**Exercise aim**:
Please reproduce the section of the lamb chops post that begins with the words containing "Friday, May 20, 2016" and ends with "we got home.".

**Extract**:

Friday, May 20, 2016

Lamb Chops

Driving in Hollywood, an area we do our best to avoid, Peggy said she has a yearning for lamb chops. As a rule I don’t carry them around with me. Not having charged my mobile phone and barely knowing how to use it anyway we did not go to Musso and Franks where great lamb chops are served according to their website which I found out when we got home.

Next time we find ourselves in that area I promise to drop into to Musso and Franks noted for their brusque waiters and lamb chops. Both are traditions going way back to when assorted movie stars and wannabes hung around waiting to be noticed by gossip columnists; also frequented by mobsters waiting not to be noticed except by Raymond Chandler. What was a lamb chop to a bad guy was bread and butter to Chandler.

I think I like surly waiters more than I like lamb chops. A friend once complemented a waiter for his speedy service and was told to put his money where his mouth is. Waiters like that can make a person feel like chopped liver but nobody can make you feel like a lamb chop.

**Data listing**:
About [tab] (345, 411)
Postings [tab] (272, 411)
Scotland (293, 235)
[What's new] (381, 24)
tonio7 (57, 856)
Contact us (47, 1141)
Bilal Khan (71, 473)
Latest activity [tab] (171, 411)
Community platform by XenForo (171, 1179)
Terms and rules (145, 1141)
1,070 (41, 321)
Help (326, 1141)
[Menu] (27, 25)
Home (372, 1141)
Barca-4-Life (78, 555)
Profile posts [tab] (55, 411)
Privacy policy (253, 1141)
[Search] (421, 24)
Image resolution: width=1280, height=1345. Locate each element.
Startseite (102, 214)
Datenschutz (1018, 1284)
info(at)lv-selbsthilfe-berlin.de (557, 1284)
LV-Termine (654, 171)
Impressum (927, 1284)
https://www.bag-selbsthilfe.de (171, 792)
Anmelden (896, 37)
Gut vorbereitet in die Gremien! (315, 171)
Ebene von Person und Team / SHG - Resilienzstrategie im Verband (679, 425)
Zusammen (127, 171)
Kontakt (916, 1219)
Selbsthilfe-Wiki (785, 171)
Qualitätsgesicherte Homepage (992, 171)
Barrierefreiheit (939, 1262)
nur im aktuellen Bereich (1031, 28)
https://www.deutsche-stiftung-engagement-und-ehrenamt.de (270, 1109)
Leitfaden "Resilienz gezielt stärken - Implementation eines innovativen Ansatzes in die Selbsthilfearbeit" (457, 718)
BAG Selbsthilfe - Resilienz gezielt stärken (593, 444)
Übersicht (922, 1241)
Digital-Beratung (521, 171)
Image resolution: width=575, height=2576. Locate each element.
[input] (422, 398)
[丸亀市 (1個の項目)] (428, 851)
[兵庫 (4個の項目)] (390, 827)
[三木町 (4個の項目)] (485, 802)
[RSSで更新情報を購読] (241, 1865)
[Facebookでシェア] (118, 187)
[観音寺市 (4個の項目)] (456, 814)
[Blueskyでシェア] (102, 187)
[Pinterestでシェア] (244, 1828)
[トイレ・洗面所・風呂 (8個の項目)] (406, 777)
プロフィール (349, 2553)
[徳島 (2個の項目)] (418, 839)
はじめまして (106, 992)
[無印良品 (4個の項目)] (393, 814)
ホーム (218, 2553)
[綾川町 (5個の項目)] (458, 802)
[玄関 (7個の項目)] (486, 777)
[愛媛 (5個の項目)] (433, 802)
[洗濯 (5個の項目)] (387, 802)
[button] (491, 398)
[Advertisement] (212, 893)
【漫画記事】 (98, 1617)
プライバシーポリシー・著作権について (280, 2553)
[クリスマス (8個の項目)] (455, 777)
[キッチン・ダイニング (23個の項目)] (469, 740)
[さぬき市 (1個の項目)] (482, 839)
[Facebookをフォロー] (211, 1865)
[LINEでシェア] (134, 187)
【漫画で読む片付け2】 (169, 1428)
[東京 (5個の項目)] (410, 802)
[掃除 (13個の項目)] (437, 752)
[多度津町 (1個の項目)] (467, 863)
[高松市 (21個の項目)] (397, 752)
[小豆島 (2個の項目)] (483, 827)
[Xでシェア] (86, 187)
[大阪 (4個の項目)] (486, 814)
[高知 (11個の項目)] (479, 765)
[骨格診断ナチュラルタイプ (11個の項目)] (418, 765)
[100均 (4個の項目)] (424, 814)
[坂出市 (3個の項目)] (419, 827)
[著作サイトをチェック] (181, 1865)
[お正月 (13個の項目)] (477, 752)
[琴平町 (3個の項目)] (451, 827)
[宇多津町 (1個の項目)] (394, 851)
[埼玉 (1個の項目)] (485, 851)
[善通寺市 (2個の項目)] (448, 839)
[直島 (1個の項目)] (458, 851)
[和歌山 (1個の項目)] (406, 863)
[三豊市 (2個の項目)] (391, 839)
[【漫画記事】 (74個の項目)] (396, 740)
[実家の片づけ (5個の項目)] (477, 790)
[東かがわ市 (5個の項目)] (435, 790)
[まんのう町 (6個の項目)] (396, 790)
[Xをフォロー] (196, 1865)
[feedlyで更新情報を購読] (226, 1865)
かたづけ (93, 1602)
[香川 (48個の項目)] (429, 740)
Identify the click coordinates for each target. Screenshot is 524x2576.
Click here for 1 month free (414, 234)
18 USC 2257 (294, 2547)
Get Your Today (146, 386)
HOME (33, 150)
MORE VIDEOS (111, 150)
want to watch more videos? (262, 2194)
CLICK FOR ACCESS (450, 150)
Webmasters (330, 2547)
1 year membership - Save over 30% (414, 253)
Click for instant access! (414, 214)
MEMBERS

**Exercise result**:
Friday, May 20, 2016

Lamb Chops

Driving in Hollywood, an area we do our best to avoid, Peggy said she has a yearning for lamb chops. As a rule I don’t carry them around with me. Not having charged my mobile phone and barely knowing how to use it anyway we did not go to Musso and Franks where great lamb chops are served according to their website which I found out when we got home.